§ **INSTRUCTIONS TO FOLLOW**:
Copy every one of the following entries verbatim, keeping each line unchanged.

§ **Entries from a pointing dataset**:
## start

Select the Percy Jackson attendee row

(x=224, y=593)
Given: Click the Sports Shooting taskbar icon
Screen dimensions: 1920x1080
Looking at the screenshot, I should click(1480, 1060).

## end

§ **TASK OUTPUT**:
Select the Percy Jackson attendee row

(x=224, y=593)
Given: Click the Sports Shooting taskbar icon
Screen dimensions: 1920x1080
Looking at the screenshot, I should click(1480, 1060).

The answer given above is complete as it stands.